** Problem to work on **
Edit the data below so that each "GUI agent" becomes "screen agent". Keep everything else the same.

** Stored data **

================

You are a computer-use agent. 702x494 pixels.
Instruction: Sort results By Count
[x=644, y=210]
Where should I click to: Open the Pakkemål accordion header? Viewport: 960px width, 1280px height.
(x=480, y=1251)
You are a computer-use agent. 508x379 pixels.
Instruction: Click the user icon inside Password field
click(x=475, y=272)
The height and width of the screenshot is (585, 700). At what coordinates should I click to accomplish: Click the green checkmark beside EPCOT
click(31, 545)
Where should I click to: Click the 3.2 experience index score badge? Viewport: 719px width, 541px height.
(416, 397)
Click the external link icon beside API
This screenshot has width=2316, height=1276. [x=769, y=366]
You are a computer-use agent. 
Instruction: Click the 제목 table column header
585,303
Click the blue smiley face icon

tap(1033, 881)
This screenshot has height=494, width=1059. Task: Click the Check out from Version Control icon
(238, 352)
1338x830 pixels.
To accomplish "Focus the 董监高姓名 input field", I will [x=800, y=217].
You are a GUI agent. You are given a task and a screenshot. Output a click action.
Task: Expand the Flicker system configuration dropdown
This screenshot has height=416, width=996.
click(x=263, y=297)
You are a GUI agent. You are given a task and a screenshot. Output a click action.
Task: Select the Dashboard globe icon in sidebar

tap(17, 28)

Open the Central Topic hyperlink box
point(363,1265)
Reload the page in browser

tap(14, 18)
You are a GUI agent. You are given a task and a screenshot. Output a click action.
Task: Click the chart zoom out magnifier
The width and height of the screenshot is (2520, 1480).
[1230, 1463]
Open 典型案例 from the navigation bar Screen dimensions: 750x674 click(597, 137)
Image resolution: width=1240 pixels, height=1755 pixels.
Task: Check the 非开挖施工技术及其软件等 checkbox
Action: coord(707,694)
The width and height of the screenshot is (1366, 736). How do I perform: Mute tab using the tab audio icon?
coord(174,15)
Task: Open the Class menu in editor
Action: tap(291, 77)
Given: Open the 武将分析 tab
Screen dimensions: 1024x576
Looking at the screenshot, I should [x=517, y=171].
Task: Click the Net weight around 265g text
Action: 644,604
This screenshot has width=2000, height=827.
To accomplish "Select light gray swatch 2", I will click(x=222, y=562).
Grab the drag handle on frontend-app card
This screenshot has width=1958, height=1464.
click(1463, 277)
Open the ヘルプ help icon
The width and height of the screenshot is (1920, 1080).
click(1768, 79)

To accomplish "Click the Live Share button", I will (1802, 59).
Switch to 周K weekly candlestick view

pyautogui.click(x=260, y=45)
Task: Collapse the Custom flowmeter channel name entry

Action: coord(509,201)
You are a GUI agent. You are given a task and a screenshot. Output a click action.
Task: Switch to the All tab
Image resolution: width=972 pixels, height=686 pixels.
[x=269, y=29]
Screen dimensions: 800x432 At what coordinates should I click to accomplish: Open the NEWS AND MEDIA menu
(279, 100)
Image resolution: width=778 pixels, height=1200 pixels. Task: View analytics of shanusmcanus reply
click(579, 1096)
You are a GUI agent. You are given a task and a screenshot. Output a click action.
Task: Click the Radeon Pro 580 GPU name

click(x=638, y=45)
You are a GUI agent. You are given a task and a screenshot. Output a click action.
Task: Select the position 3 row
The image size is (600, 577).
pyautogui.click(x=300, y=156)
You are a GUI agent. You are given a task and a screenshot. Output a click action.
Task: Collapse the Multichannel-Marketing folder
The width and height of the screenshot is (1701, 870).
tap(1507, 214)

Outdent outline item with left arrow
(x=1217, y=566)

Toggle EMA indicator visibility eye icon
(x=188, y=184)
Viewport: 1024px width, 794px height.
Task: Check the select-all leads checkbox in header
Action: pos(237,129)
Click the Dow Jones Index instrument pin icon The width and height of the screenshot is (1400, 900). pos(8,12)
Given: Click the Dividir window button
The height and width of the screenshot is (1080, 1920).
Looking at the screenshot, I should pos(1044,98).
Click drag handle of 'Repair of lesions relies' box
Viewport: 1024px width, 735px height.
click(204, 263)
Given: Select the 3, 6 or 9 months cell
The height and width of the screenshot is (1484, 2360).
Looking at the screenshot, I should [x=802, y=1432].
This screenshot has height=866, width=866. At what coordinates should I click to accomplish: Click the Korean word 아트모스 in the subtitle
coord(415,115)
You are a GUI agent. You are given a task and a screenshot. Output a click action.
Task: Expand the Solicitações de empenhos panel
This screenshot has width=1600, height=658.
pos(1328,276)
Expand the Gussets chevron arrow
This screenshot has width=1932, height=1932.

================

** Task solution **
You are a computer-use agent. 702x494 pixels.
Instruction: Sort results By Count
[x=644, y=210]
Where should I click to: Open the Pakkemål accordion header? Viewport: 960px width, 1280px height.
(x=480, y=1251)
You are a computer-use agent. 508x379 pixels.
Instruction: Click the user icon inside Password field
click(x=475, y=272)
The height and width of the screenshot is (585, 700). At what coordinates should I click to accomplish: Click the green checkmark beside EPCOT
click(31, 545)
Where should I click to: Click the 3.2 experience index score badge? Viewport: 719px width, 541px height.
(416, 397)
Click the external link icon beside API
This screenshot has width=2316, height=1276. [x=769, y=366]
You are a computer-use agent. 
Instruction: Click the 제목 table column header
585,303
Click the blue smiley face icon

tap(1033, 881)
This screenshot has height=494, width=1059. Task: Click the Check out from Version Control icon
(238, 352)
1338x830 pixels.
To accomplish "Focus the 董监高姓名 input field", I will [x=800, y=217].
You are a screen agent. You are given a task and a screenshot. Output a click action.
Task: Expand the Flicker system configuration dropdown
This screenshot has height=416, width=996.
click(x=263, y=297)
You are a screen agent. You are given a task and a screenshot. Output a click action.
Task: Select the Dashboard globe icon in sidebar

tap(17, 28)

Open the Central Topic hyperlink box
point(363,1265)
Reload the page in browser

tap(14, 18)
You are a screen agent. You are given a task and a screenshot. Output a click action.
Task: Click the chart zoom out magnifier
The width and height of the screenshot is (2520, 1480).
[1230, 1463]
Open 典型案例 from the navigation bar Screen dimensions: 750x674 click(597, 137)
Image resolution: width=1240 pixels, height=1755 pixels.
Task: Check the 非开挖施工技术及其软件等 checkbox
Action: coord(707,694)
The width and height of the screenshot is (1366, 736). How do I perform: Mute tab using the tab audio icon?
coord(174,15)
Task: Open the Class menu in editor
Action: tap(291, 77)
Given: Open the 武将分析 tab
Screen dimensions: 1024x576
Looking at the screenshot, I should [x=517, y=171].
Task: Click the Net weight around 265g text
Action: 644,604
This screenshot has width=2000, height=827.
To accomplish "Select light gray swatch 2", I will click(x=222, y=562).
Grab the drag handle on frontend-app card
This screenshot has width=1958, height=1464.
click(1463, 277)
Open the ヘルプ help icon
The width and height of the screenshot is (1920, 1080).
click(1768, 79)

To accomplish "Click the Live Share button", I will (1802, 59).
Switch to 周K weekly candlestick view

pyautogui.click(x=260, y=45)
Task: Collapse the Custom flowmeter channel name entry

Action: coord(509,201)
You are a screen agent. You are given a task and a screenshot. Output a click action.
Task: Switch to the All tab
Image resolution: width=972 pixels, height=686 pixels.
[x=269, y=29]
Screen dimensions: 800x432 At what coordinates should I click to accomplish: Open the NEWS AND MEDIA menu
(279, 100)
Image resolution: width=778 pixels, height=1200 pixels. Task: View analytics of shanusmcanus reply
click(579, 1096)
You are a screen agent. You are given a task and a screenshot. Output a click action.
Task: Click the Radeon Pro 580 GPU name

click(x=638, y=45)
You are a screen agent. You are given a task and a screenshot. Output a click action.
Task: Select the position 3 row
The image size is (600, 577).
pyautogui.click(x=300, y=156)
You are a screen agent. You are given a task and a screenshot. Output a click action.
Task: Collapse the Multichannel-Marketing folder
The width and height of the screenshot is (1701, 870).
tap(1507, 214)

Outdent outline item with left arrow
(x=1217, y=566)

Toggle EMA indicator visibility eye icon
(x=188, y=184)
Viewport: 1024px width, 794px height.
Task: Check the select-all leads checkbox in header
Action: pos(237,129)
Click the Dow Jones Index instrument pin icon The width and height of the screenshot is (1400, 900). pos(8,12)
Given: Click the Dividir window button
The height and width of the screenshot is (1080, 1920).
Looking at the screenshot, I should pos(1044,98).
Click drag handle of 'Repair of lesions relies' box
Viewport: 1024px width, 735px height.
click(204, 263)
Given: Select the 3, 6 or 9 months cell
The height and width of the screenshot is (1484, 2360).
Looking at the screenshot, I should [x=802, y=1432].
This screenshot has height=866, width=866. At what coordinates should I click to accomplish: Click the Korean word 아트모스 in the subtitle
coord(415,115)
You are a screen agent. You are given a task and a screenshot. Output a click action.
Task: Expand the Solicitações de empenhos panel
This screenshot has width=1600, height=658.
pos(1328,276)
Expand the Gussets chevron arrow
This screenshot has width=1932, height=1932.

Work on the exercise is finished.